First, the nice lady cop took a statement about my kidnapping. It was hard to recall exactly what was said, but I remembered what happened. After that, a psychiatrist spoke to me as the girls played with the dolls I had packed for them.

"That's my doll!" Grace yelled at Eden who held her Sailor Moon doll close to her chest. She shook her head.

"Grace, that's not your doll. Her boots have Edie's name on them. Yours is right here." I told her, handing her the doll she wanted. She studied the boot and read her name on the bottom. "Now please play nice and quietly." I begged her and she nodded, leaded Eden over to the other side of the room with their arms full of dolls.

"What would you say your feelings are towards Jason Dean?" The psychiatrist, another woman around my age, asked me.

"I love him." I admitted quietly. "My girls love their dad, also. I feel guilty doing this. But he hurt Eden and I can't let that happen." I added.

"Miss Sawyer, you yourself have stated that Jason Dean has committed heinous crimes, including crimes against you.
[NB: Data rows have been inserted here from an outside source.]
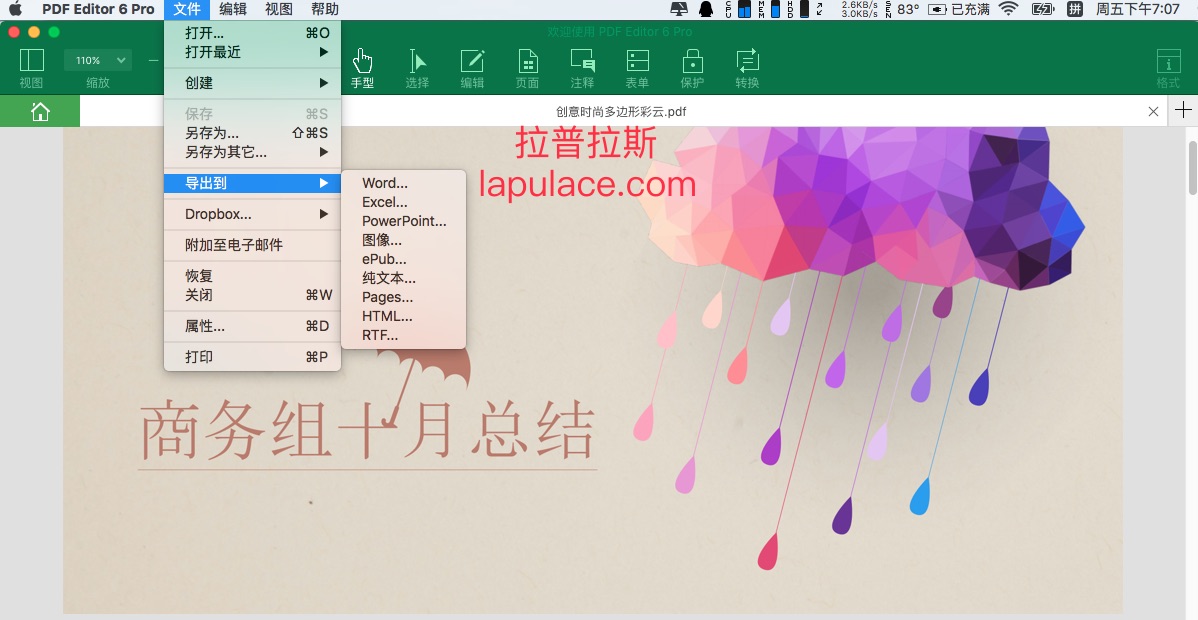1198x620 pixels.
Task: Expand the 110% zoom dropdown
Action: tap(97, 61)
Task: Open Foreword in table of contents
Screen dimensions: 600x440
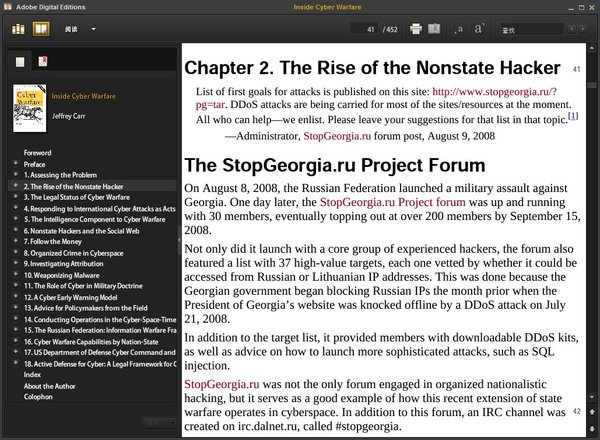Action: pyautogui.click(x=37, y=152)
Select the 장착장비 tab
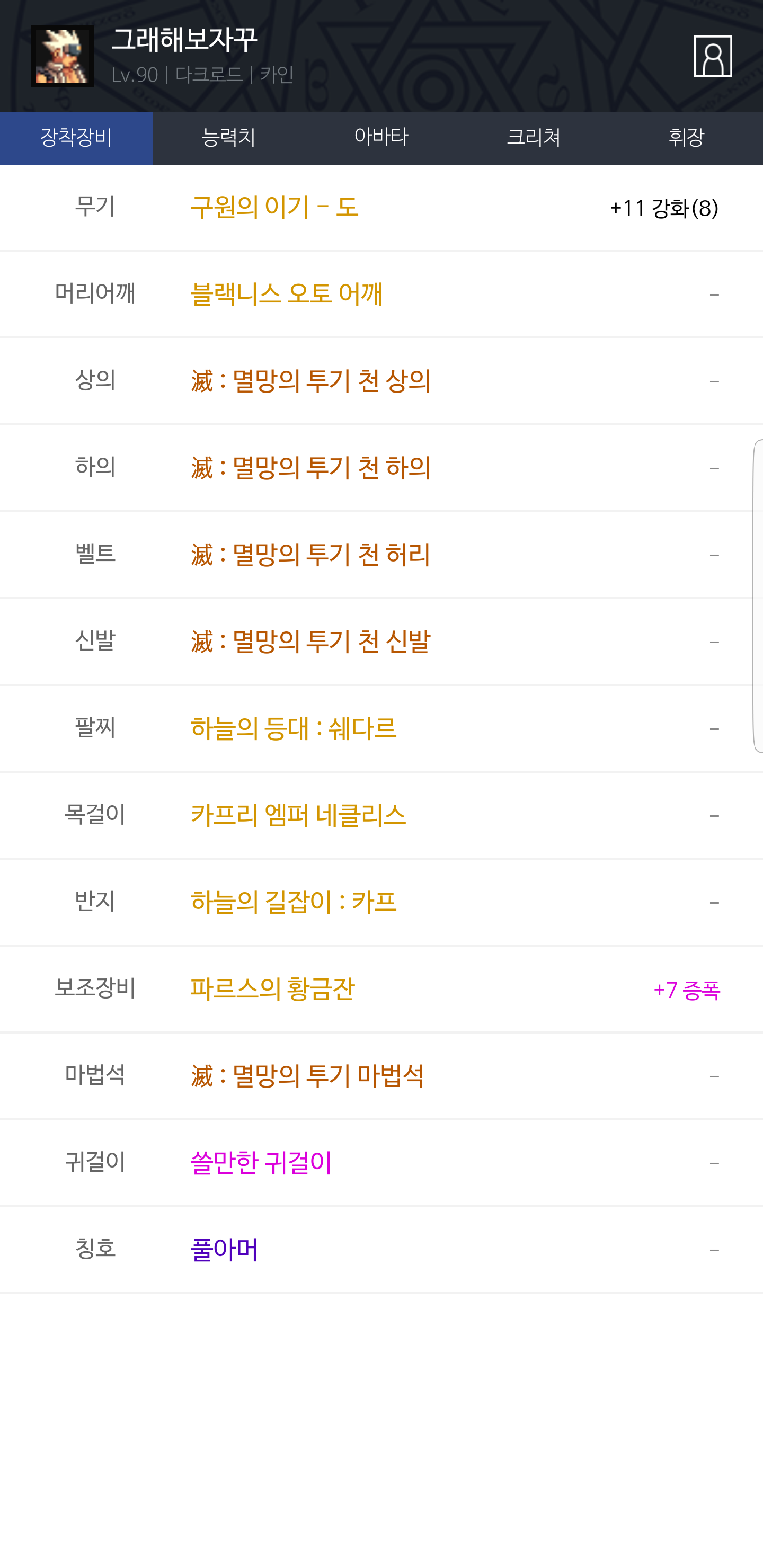The width and height of the screenshot is (763, 1568). 76,138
Why was that not enough to leave?" She asked gently.

"I don't know." I answered, annoyed. This shit was giving me a headache.

"Now, in your diary from when you were a teenager, you described hallucinating. Does that still happen for you?" She questioned.

"Yes, but I don't have schizophrenia." I responded.

"I didn't say you did." She reminded me and I apologized for being defensive. She assured me that it was fine. "Do you have nightmares? Flashbacks?" She asked.

"Yes." I told her and the memory of the nightmare I had the day Eden was born came flooding back to me.

"How did you meet Jason Dean?" She queried. My cheeks got hot immediately.

"We met at school and saw one another before I went to a party. I got into a fight with Heather Chandler at the party. A while after I got home, he came in through my bedroom window and we had sex." I explained the one time I ever did anything like that. I had never been that kind of girl before. Heather called me a prude all the damn time. The most I'd do before I met JD was let a guy feel me up.

After that, she just asked me a bunch of mental health related questions. I don't think I said the right things. What if they think I'm crazy too and they take away my daughters?